Tips for a safe prom season
High school prom season is upon us, the Michigan State Police is advising students to make smart decisions and take extra precaution to stay safe while celebrating.
“Prom is an exciting time for high school students and we want to encourage teens to have fun by making good choices,” said Community Service Trooper Geno Basanese of the Iron Mountain Post. “Students should know the consequences of underage drinking. There are legal ramifications, but most importantly, you can get yourself or someone else seriously injured or killed.”
Not only is it illegal for anyone under 21 to have alcohol in their system, but it is illegal for someone under 21 to have alcohol in their possession at any time, regardless of whether they’ve consumed any of it.
The consequences of underage drinking can be an arrest for Minor In Possession (MIP) or for Operating While Intoxicated (OWI) if a teen chooses to drive, Trooper Basanese said.
Additionally, many employers, colleges and military recruiters take alcohol-related offenses into consideration when hiring or accepting applications.
Trooper Basanese offers some tips that can help keep prom night safe:
– Avoid alcohol, tobacco and drugs.
– Abstain from sexual activity.
– Don’t drink and drive.
– Don’t get into a car with an intoxicated driver.
– Wear a seat belt at all times while traveling in an automobile.
– If hiring a limo service, make sure the service is properly licensed with the state of Michigan.
– Watch out for your date and others around you.
– Get directions to the location of the prom or other gatherings.
– Keep parents or guardians informed of your whereabouts.
In Michigan, the consequences are severe for having “just one drink before driving.”

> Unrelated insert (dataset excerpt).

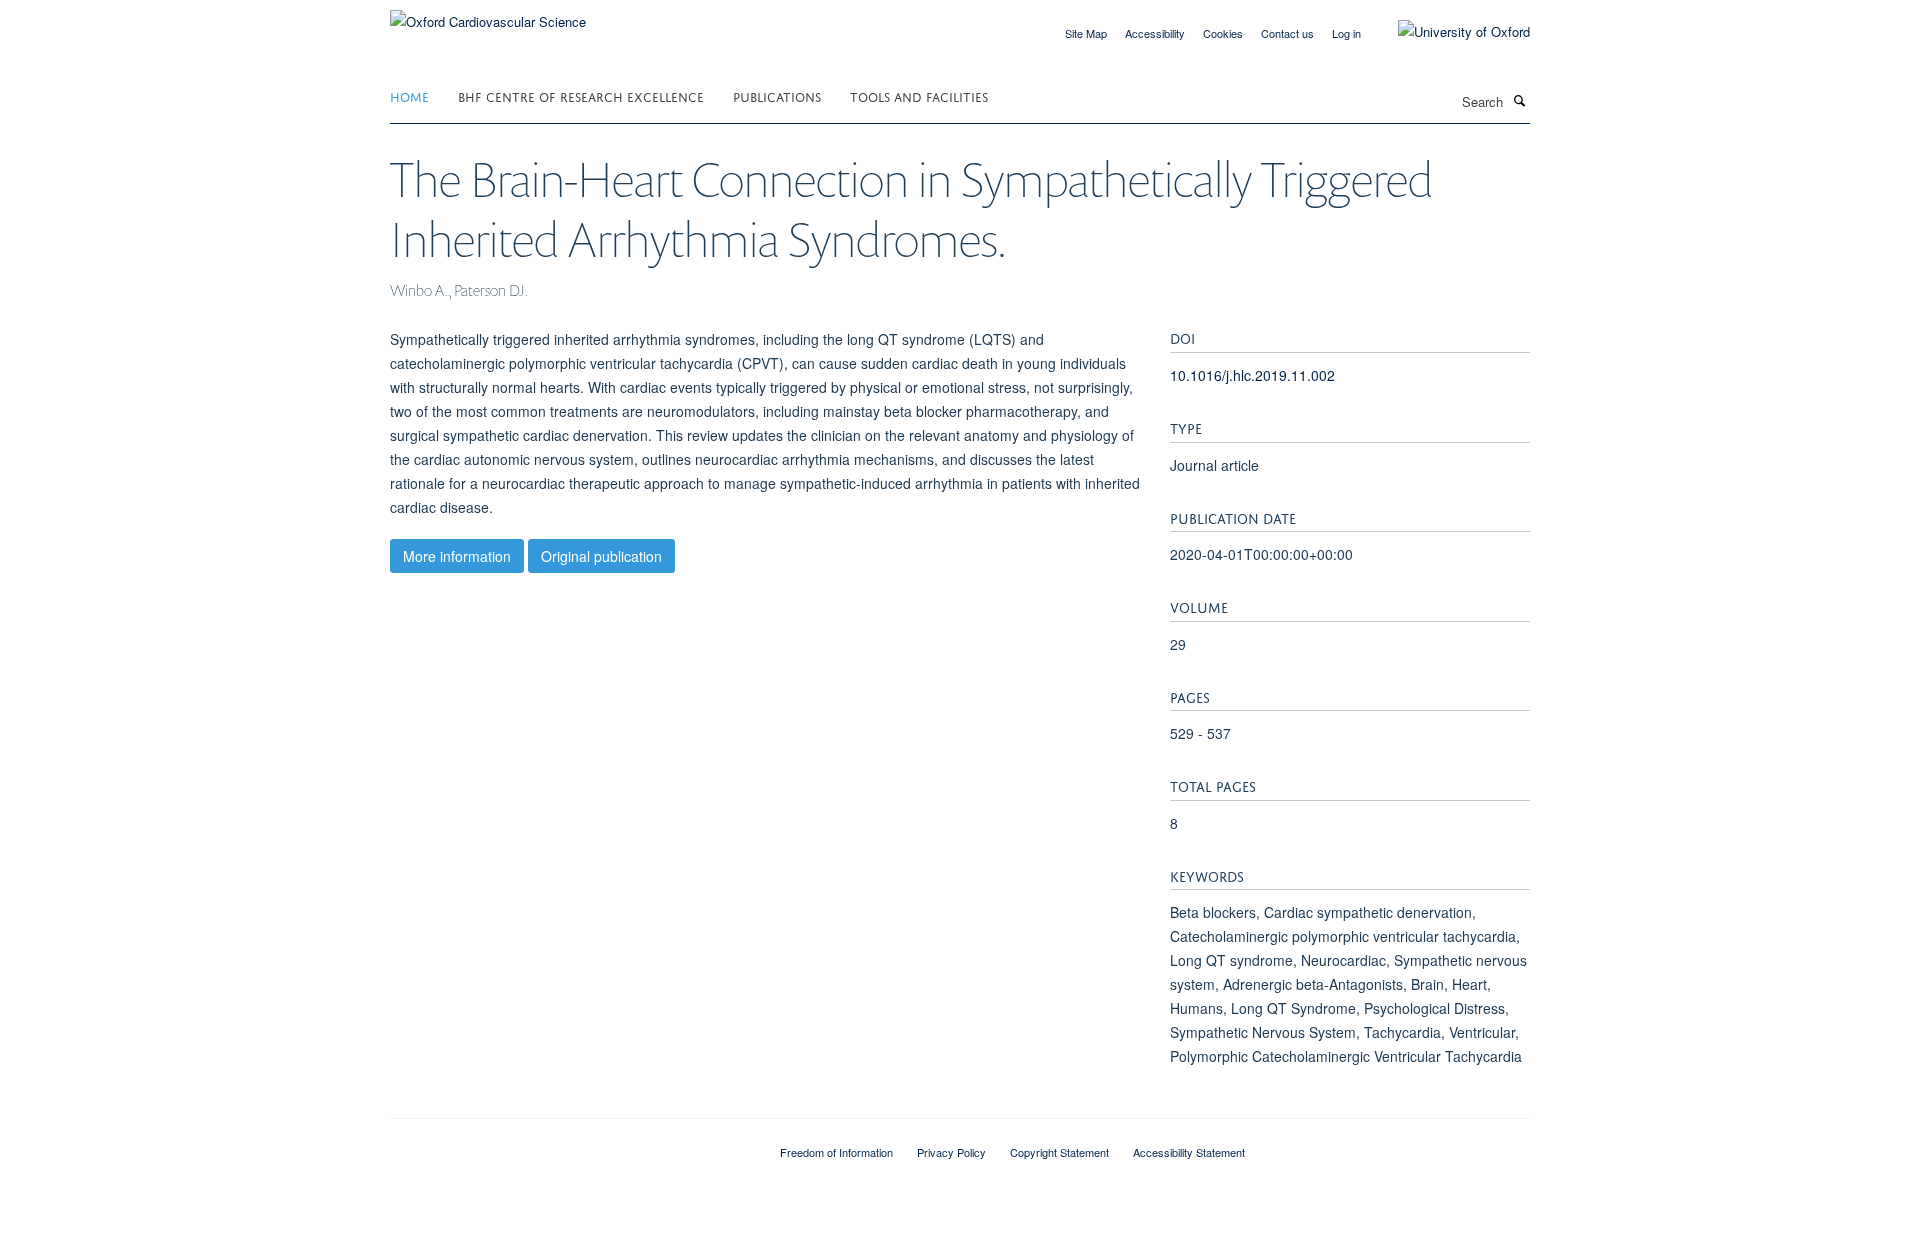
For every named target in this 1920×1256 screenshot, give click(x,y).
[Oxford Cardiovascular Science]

The police will be tough on minors who have been drinking and driving.
Arrested teens may:
– Lose their license for 30 to 90 days.
– Pay up to $250 in fines.
– Perform up to 45 days of community service.
– Have four points added to their driving record.
– Pay as much as $4,000 in attorney fees.
– Be subjected to increased insurance, which can add up to three times the current auto insurance premium for a three year period.
In Wisconsin, drivers under 21 also must maintain absolute sobriety.
For drivers under age 21, Wisconsin Act 317 has increased the penalty to violating the absolute sobriety law to $375.
Violators also are assessed four demerit points on their driving records and have their license suspended for 90 days.
Those demerit points are especially painful when paying teen-age auto insurance rates.
Adults play key role in preventing underage drinking.
Parents are a child’s most influential teacher.
“Parents are encouraged to talk to their child about evening plans and know how to get in contact with him/her,” Trooper Basanese said. “Parents should confirm details of parties with other adults, making sure alcohol will not be present at any gathering their child will be attending. Keep pertinent phone numbers and addresses on hand for any location their child is visiting and arrange for safe transportation.”
Additionally, parents who choose to drink need to serve as positive role models by drinking sensibly and in moderation so that when their teenagers are of legal drinking age they know what is appropriate and responsible behavior.
When was the last time you talked to your kids about alcohol?
It isn’t something that can simply be left to the schools or churches to handle.
It is only when parents take an active role in discouraging alcohol usage that real progress can be made.
And a bad example on the parents’ part can undermine previously-learned lessons very quickly.